Historic rivalry football game between Mass. island schools cancelled

Historic rivalry football game between Mass. island schools cancelled


Historic rivalry football game between Mass. island schools cancelled


One of the country’s most distinct and noteworthy football rivalries will be put on hold this year.

The battle of Massachusetts islands, Martha’s Vineyard and Nantucket, will not take place Saturday for only the second time in the rivalry’s history. The Island Cup is normally a point of intense pride for fans and alumni in the communities.

Earlier this month, as the Boston Globe tells it, Martha’s Vineyard reluctantly canceled the game because the program is down to just 14 varsity-level players. Whatever the reason for the low numbers at a program that has five Mass. Super Bowl championships and nine league titles in its past, the chartered ferry between the two picturesque islands will not be running.

“It’s heartbreaking,” Martha’s Vineyard senior quarterback Zachary Moreis told the Globe. “We’re two islands off the coast of Massachusetts, and one day a year we get to compete against each other.”

On Nantucket, head football coach Brian Ryder has been left scratching his head about the situation.

“They were crushed,” he told the Globe. “One of my captains spoke up and said, ‘You’re trying to tell me that I’ve been playing football since second grade and I can’t play in the Island Cup in my senior year?’
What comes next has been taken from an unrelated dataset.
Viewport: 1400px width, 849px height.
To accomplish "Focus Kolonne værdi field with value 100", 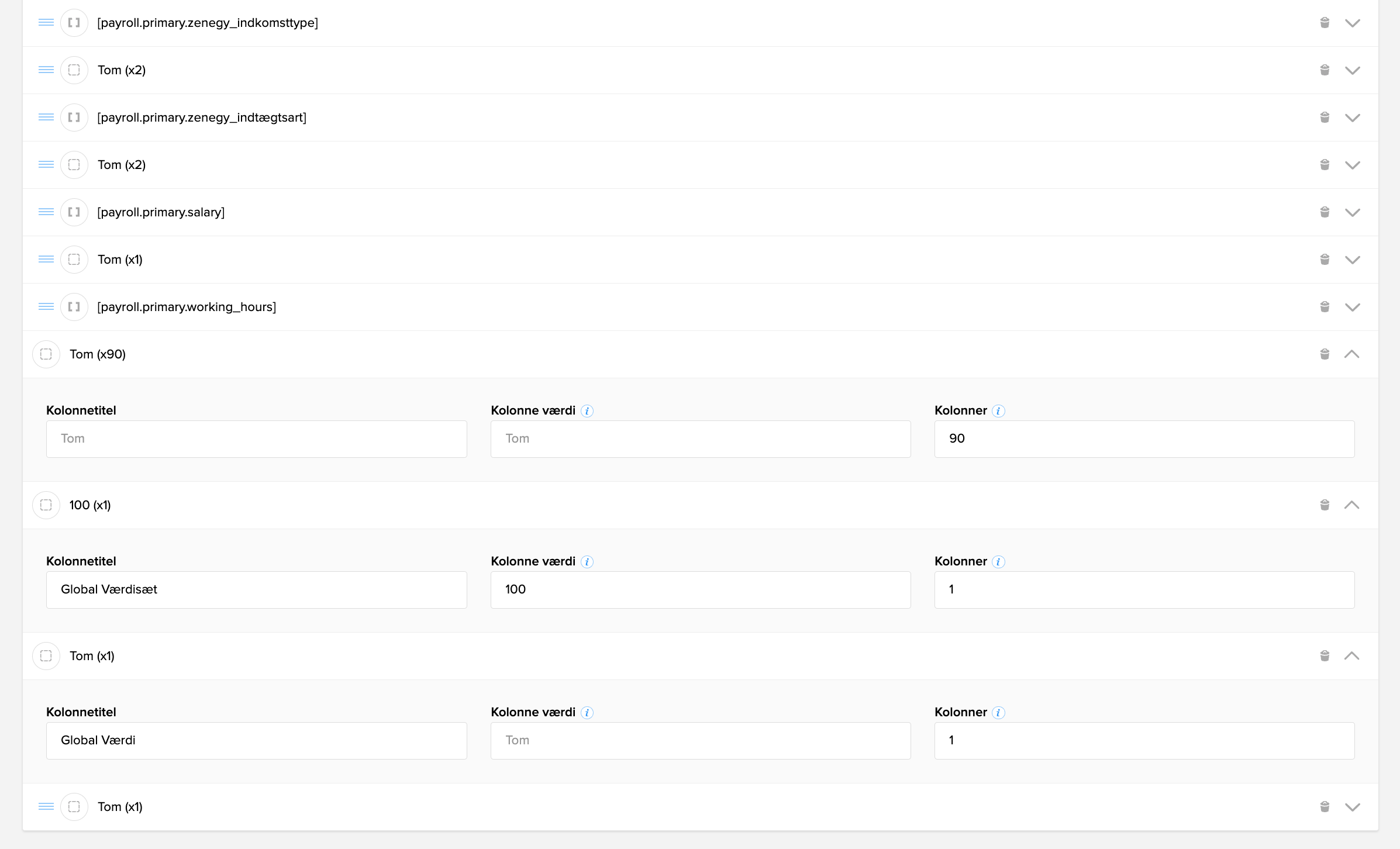I will 700,590.
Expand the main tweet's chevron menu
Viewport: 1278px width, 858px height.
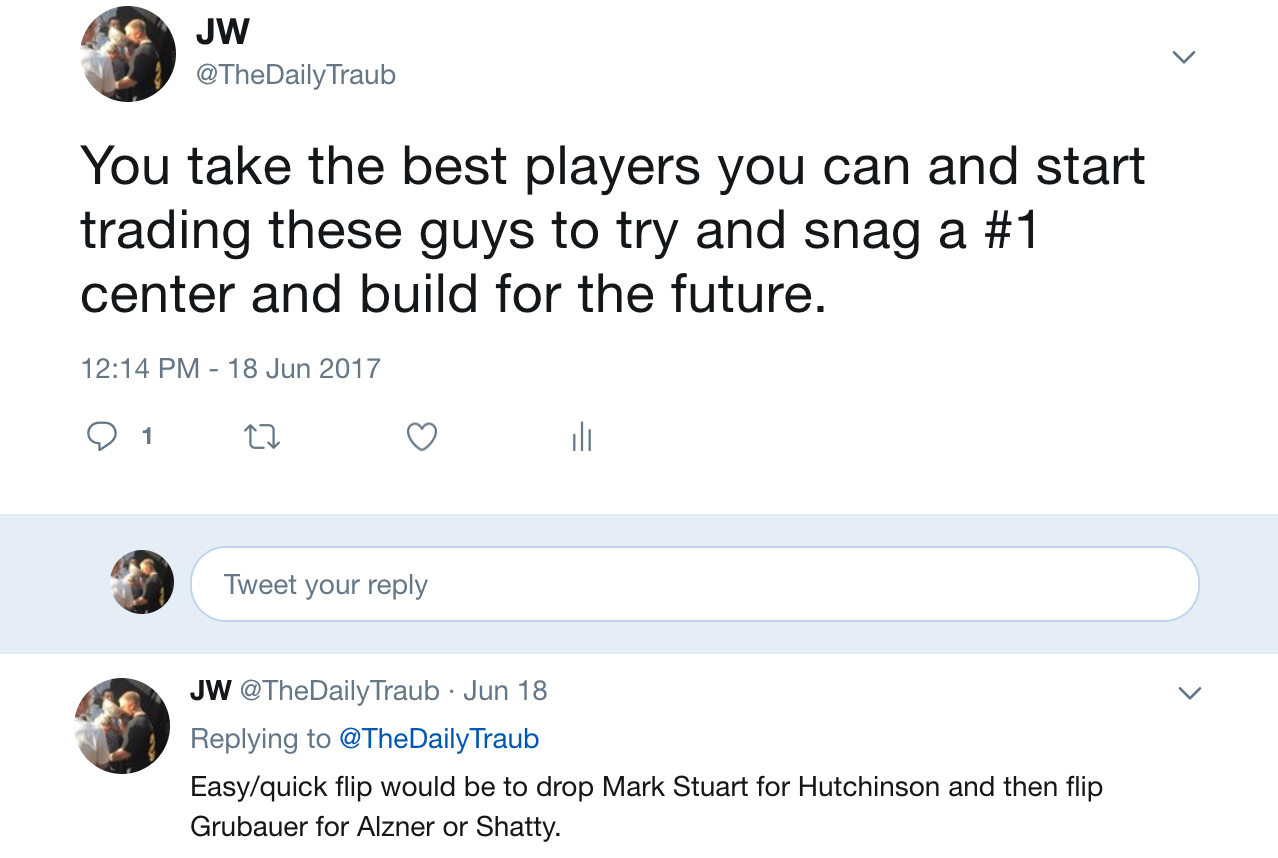[x=1183, y=57]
“I’m not exactly 100 percent sure why this happened,” he added. “We could have worked something out.”

The rivalry dates to 1953, with Nantucket holding a 36-30-3 lead.

First-year Martha’s Vineyard coach Ryan Kent told the Globe that he was left with no choice. At the start of the season, his team had close to 40 players, but that injuries, suspensions and players quitting had whittled away at the roster. The Vineyard team would have entered Saturday’s game 2-7, with one of the teams coming by forfeit when another team could only field 11 players.

“Way beyond winning and losing is my players’ safety,” said Kent. “You want me to put my players in jeopardy and roll the dice? That’s not acceptable.”

Ryder countered that Nantucket also is limited with only 23 varsity players, eight of whom play both offense and defense.

“I’m very disappointed,” said Ryder, who openly questioned to the Globe whether Nantucket was being punished for canceling the game in 2009.

Vineyard officials denied to the Globe that the move was retaliatory.

To the Boston Herald, Ryder articulated his and his team’s disappointment even more.

“I totally understand the reasoning,” Ryder told Herald columnist Ron Borges. “The only frustrating thing is they were able to play New Bedford Voke two weeks ago. When we looked at the video they had 24 dressed and eight senior starters. If a lot of them were freshmen that could have very easily been discussed. We could have made it happen and still been respectful of their situation.

“The sad thing for me is if we were a weak team (like struggling Voke), they wouldn’t have forfeited the game. We took our beatings against them many times. I know one year we only had 16 players and lost to them, 48-6.

“The biggest heartbreak for me was, when I told our kids there’d be no game, one of my seniors said, ‘We’re not going to have the Island Cup my senior year?’ . . . This was a chance for us to win the Cup at home for the first time in years. I know he’s got a challenging job keeping their program going with the numbers down, but this is kind of a sad way to end our season.”